Supplied material section start

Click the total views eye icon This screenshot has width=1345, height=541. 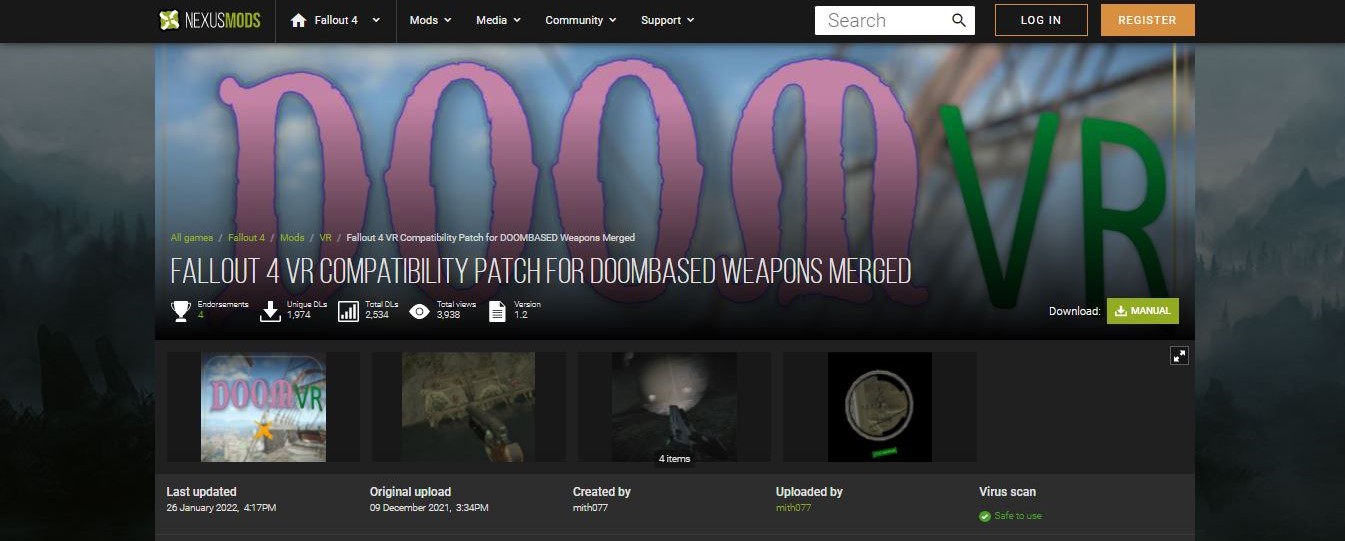[x=420, y=311]
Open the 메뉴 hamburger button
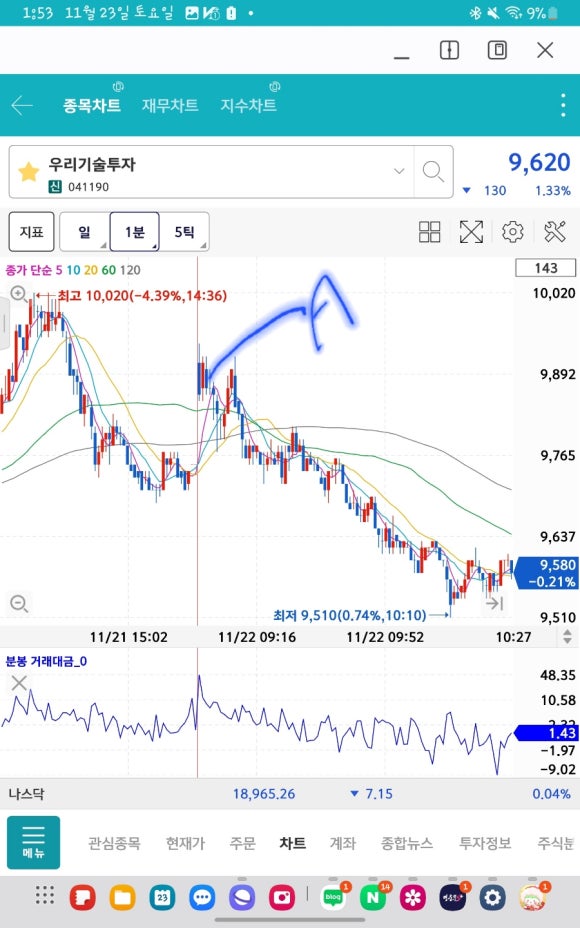 [33, 843]
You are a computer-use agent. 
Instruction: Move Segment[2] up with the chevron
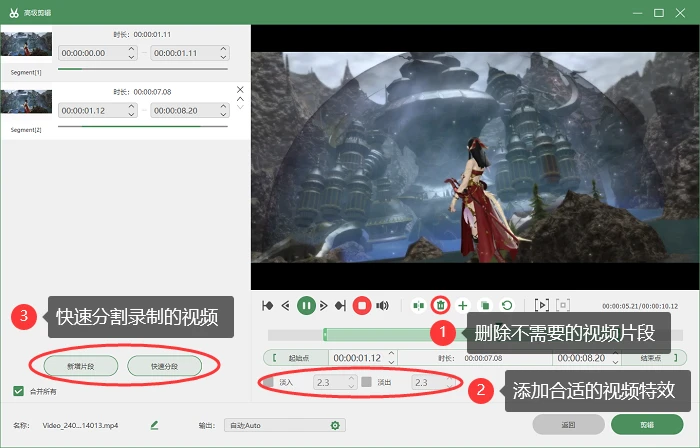pos(240,99)
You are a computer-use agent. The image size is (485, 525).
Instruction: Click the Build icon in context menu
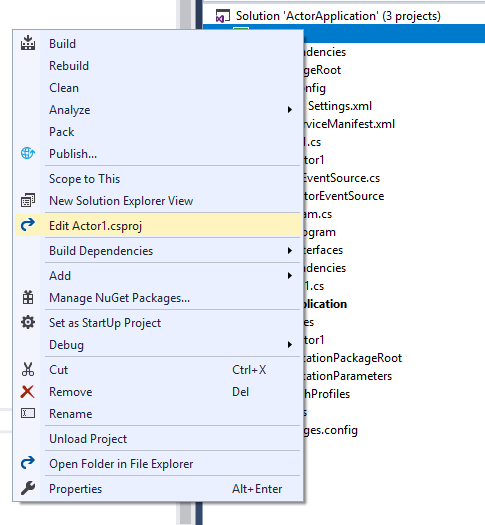(x=28, y=43)
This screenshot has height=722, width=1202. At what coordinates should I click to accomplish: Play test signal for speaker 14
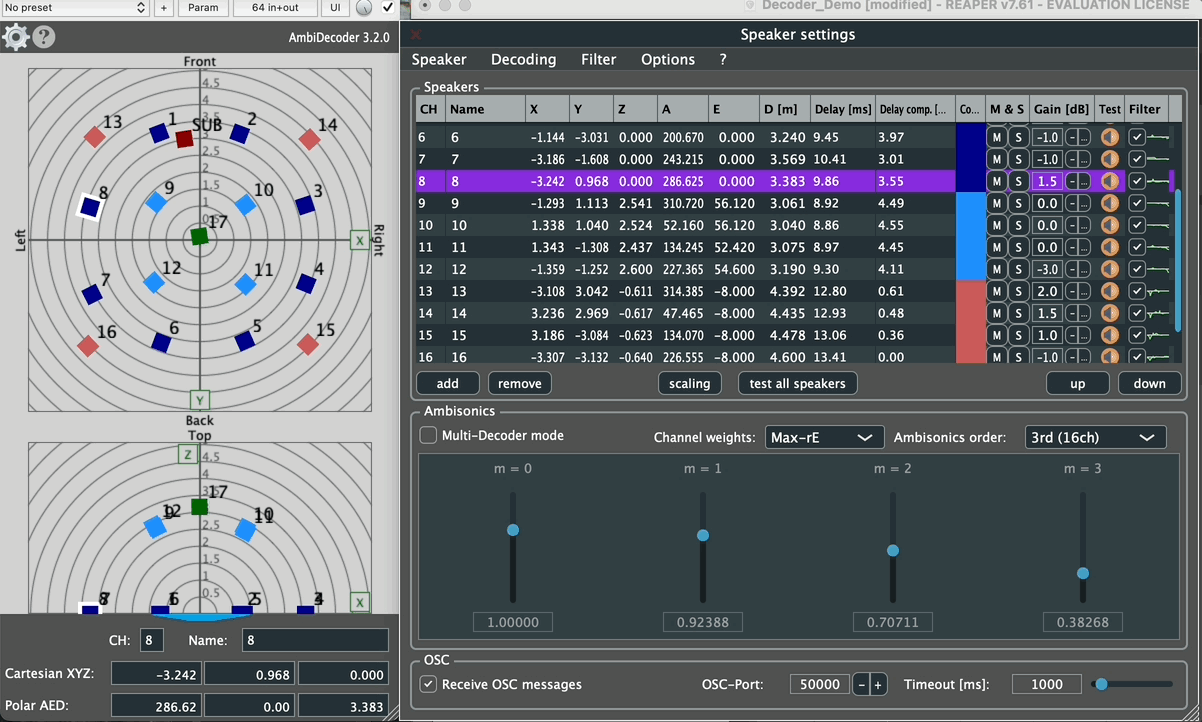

Supplied material section end

● Exercise aim
Return the total number of lines in the records that contain "computer", without any explanation.

● Exercise response
2